Finding the right data was a challenge. Existing sources like Kaggle didn’t offer what I needed, compelling me to create a unique dataset, especially for this project. I tapped into the Yelp API to gather information on over 80,000+ restaurants across major U.S. cities.

However, due to limitations on the Free API, I had access to only 3 reviews per restaurant. Since constructing a restaurant recommendation system based on reviews demanded more data, particularly in the review domain, I explored alternative solutions.

As a result, I wrote a web scraping script using Python packages such as BeautifulSoup. This custom dataset played a crucial role in the project’s ultimate success.

A Personal Learning Curve

The task of scraping data for over 80,000 restaurants individually using a for loop seemed impractical, with an initial calculation estimating it would take 64 hours. Faced with this challenge, I began exploring alternative approaches. It was during this phase that I delved into the concept of concurrent execution through threading, workers, and proxy rotation. This exploration was not just about finding a faster way to scrape data; it was an educational journey in advanced programming concepts.

Understanding the Methodology

TasteMatch distinguishes itself from conventional restaurant-finding apps by utilizing advanced Natural Language Processing (NLP) and Word2Vec algorithms, along with content-based filtering techniques. Content-based filtering is a method of recommendation that uses item features to recommend additional items similar to what the user likes, based on their previous actions or explicit feedback. In the context of TasteMatch, this method analyzes the content of restaurant reviews to identify and understand the intricacies of dining experiences. By examining patterns within the reviews, the app can suggest new restaurants that closely align with a user’s preferences. This personalized approach ensures that each recommendation is tailored to the user, mirroring their unique dining history and expressed culinary interests.

For those intrigued by the technicalities of NLP and Word2Vec, I invite you to explore my blog. There, you will find an in-depth article where I explain the Word2Vec algorithms, providing insights into how they empower the TasteMatch app.

NLP and Word2Vec at the Core

In developing TasteMatch, I delved deep into the realm of Natural Language Processing (NLP) to unravel the complex semantic content of restaurant reviews. The choice of the Word2Vec skip-gram model was pivotal. Unlike conventional models(TD-IDF, CBOW), the skip-gram architecture excels in handling unique culinary terminologies and nuanced expressions found in user reviews. This approach allowed for a more refined analysis, capturing subtle preferences and sentiments that standard models might overlook.

Capturing Similarity

The essence of TasteMatch lies in its ability to generate tailored restaurant recommendations. By computing similarity scores between the word embeddings of various restaurants, the app suggests options that resonate closely with users’ tastes. This feature transformed TasteMatch from a simple search tool into a personalized culinary guide, offering users a chance to explore new dining horizons that align with their preferences.
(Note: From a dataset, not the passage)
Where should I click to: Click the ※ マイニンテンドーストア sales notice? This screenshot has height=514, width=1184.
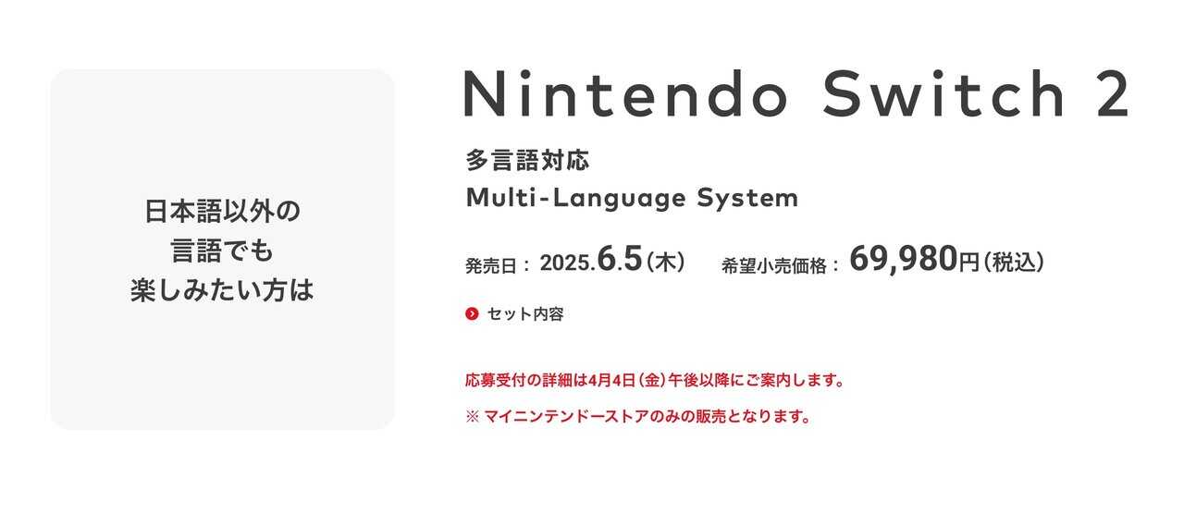tap(638, 417)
Image 1: Skip-Gram Model Word Vector – visualising the top 100 words

From the observed scatter plot, it is evident that words such as “restaurant” and “place” are closely aligned, and similarly, positive descriptors like “amazing,” “excellent,” “great,” “delicious,” “good,” and “pretty” are grouped, showcasing their comparable values in the vector space. This clustering indicates that when a review includes phrases like “This place is great” and “This restaurant is amazing,” the model will recognize a high degree of similarity between them.
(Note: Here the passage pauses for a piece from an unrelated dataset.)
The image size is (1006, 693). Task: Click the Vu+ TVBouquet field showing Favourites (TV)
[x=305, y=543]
This effectiveness in identifying semantic relationships between words, even when they are different but used in similar contexts, underscores the strength of the skip-gram model in our NLP application. It demonstrates the model’s ability to go beyond mere word matching, capturing the essence of context and meaning in language, which is crucial for accurate sentiment analysis in customer reviews.
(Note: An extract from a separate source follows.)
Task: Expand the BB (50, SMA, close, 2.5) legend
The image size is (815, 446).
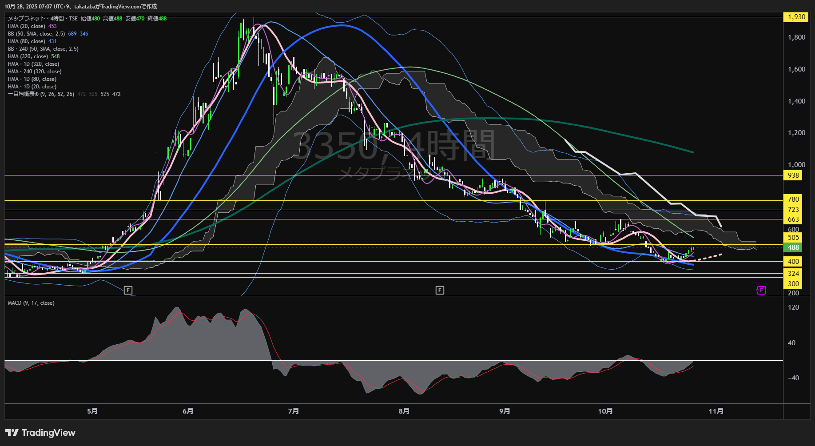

Deploying and Learning with Streamlit and Docker

Deploying the app was a journey in itself. Streamlit was chosen for its simplicity and effectiveness in turning data scripts into shareable web apps. It provided the perfect platform to bring TasteMatch to life, showcasing the NLP model’s capabilities in a user-friendly format.

A Personal Learning Curve
This project was also a personal journey in skill enhancement. I was keen to learn Docker and integrate it for streamlined deployment. The project was an amalgamation of solving a real-world problem, implementing complex AI techniques, and self-development.

Conclusion

The project “TasteMatch” was embarked upon to address a common dilemma: the uncertainty and hesitancy in choosing new restaurants. This often leads to a fallback to familiar choices, overshadowing the excitement of discovering new culinary delights. The core challenge was to mitigate this fear of unsatisfactory dining experiences and limited exposure to diverse culinary options. By implementing the skip-gram model in our NLP framework, we have successfully developed a system that accurately understands and matches individual dining preferences with potential restaurant options. This was achieved by conducting a comprehensive analysis of existing user reviews and experiences. As a result, TasteMatch has paved the way for a more confident and personalized approach to exploring new dining experiences, turning what once was a gamble into an exciting adventure of culinary discovery.

References

Yelp Developer Portal: Provided necessary documentation for Yelp API and acted as a key resource for accessing restaurant information.
Test Similarity with Word Embeddings: Insightful literature on the application and efficacy of Word2Vec models in evaluating semantic similarity.
Streamlit documentation: Comprehensive guide and reference for developing and deploying the web application using Streamlit.
Scraping Yelp Data in Python: A comprehensive guide which acted as a key resource in scraping Yelp restaurant review data.
Introduction to Docker (YouTube): An informative video resource offering a beginner-friendly introduction to Docker and its functionalities.
Python Documentation on Concurrent Execution: Official Python documentation detailing the methods and best practices for implementing concurrent execution, including threading and multiprocessing.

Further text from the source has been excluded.